Boost in affordable housing planned for Mountain View, Russian Jack

Devin Kelly

Alaska's public housing authority has partnered with local developers to build nearly 90 new affordable housing units in the Mountain View and Russian Jack neighborhoods in the coming months, projects aimed at housing seniors and families while sparking neighborhood revitalization.

The larger of the two developments, in Mountain View, will contain 70 units in 14 buildings. Construction on the $23.9 million project is set to start in the spring, on a plot of land near the intersection of Mountain View Drive and Taylor Street.

The plans include a Rasmuson Foundation-funded community resource center, slated to provide services such as after-school providers and job training to tenants as well as the greater Mountain View community, said Mike Courtney, director of operations for the Alaska Housing Finance Corp. public housing division.

Several miles away, on San Roberto Avenue in Russian Jack, developers are planning a $5.4 million three-building project with 18 one- and two-bedroom apartments. Officials expect to break ground early this summer.

The two projects mark the largest development undertaken by the state financing authority in more than 15 years. Since completing a development in Juneau in the late 1990s, the Alaska Housing Finance Corp. has conducted numerous renovation projects around the state, but did not embark on a major multifamily development, said Mark Romick, planning director at AHFC.

A need for public housing in Anchorage, coupled with a variety of nontraditional resources amid a declining pool of federal funds, pushed the timing of the projects. Several years ago, a federal program known as "Move to Work" gave AHFC the authority to create a subsidiary and hire a development team.

For the new development, AHFC brought on local private developers Trapline LLC and V2 LLC, as well as the nonprofit Cook Inlet Housing Authority. All three organizations bring experience to the table, and strategies for coming up with creative financing, Courtney said.

Cook Inlet Housing Authority will operate the properties for at least the first several years, said spokeswoman Sezy Gerow-Hanson.

"We're excited to be doing this development with (AHFC). It's a different model for us," Gerow-Hanson said, adding that the housing agency plans to work with other organizations to provide services to residents. Catholic Social Services, for example, will provide case management services to residents at the Russian Jack development, Courtney said.
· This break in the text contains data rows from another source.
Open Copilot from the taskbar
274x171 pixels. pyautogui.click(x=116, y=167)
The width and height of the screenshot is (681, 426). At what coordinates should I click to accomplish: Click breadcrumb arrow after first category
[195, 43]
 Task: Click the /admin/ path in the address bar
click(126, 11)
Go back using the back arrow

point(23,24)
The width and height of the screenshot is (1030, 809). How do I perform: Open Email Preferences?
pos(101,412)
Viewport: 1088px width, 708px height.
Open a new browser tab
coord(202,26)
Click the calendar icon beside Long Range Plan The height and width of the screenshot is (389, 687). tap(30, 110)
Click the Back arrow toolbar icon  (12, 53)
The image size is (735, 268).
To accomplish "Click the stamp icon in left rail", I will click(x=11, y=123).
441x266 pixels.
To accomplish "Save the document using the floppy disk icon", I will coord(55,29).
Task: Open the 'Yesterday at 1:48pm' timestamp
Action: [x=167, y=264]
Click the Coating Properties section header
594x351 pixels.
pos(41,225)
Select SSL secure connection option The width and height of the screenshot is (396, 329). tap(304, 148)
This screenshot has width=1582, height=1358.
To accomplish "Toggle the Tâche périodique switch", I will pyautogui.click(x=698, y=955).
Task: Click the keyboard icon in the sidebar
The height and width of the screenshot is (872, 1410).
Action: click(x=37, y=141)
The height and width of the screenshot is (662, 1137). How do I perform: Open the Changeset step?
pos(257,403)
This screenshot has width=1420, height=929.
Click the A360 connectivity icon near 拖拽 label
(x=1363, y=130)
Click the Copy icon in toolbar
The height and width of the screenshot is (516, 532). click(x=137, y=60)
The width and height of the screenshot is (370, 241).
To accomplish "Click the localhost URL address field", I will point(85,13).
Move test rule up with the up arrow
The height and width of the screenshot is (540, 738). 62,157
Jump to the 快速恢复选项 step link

Rents will range from $947 for a one-bedroom unit to $1,203 for a two-bedroom, Romick said.

Funding will come through a combination of state and federal dollars, federal tax credits, tax-exempt bond financing and private foundation funding.

Both developments will, for the first time, incorporate senior housing and family housing into the same design plan. The developers are envisioning the multigenerational feel of a neighborhood community, with senior housing mixed in with townhouse-style family homes, Courtney said.

"There's a benefit for the elders, the seniors, to feel the vitality of the families," Gerow-Hanson said. "It's also a benefit for the families to have the knowledge base of the seniors."

Seniors represent one of the fastest-growing demographics in Alaska, Courtney said, and the wait list for public housing numbers around 1,500.

For the Mountain View community, Jewel Jones, the director of the Anchorage Community Land Trust, said Tuesday that the planned expansion in public housing marks a pivotal step-up point for low-income families hoping to climb the economic ladder.

"The need for affordable housing reaches every part and every sector of the community," Jones said. "To have Mountain View at the center of more housing is the right thing to do."

Authorities also see Russian Jack as an area in need of a renewed focus on redevelopment, Romick said. He said the developers hope to spur an interest in fixing up deteriorating private properties located along San Roberto Avenue.

"A lot of time, it takes the first spark," Romick said.

Both projects, which will also incorporate solar-powered water and electricity systems, are expected to be completed in 2015. A waiting list will open up about two months before the openings, Courtney said.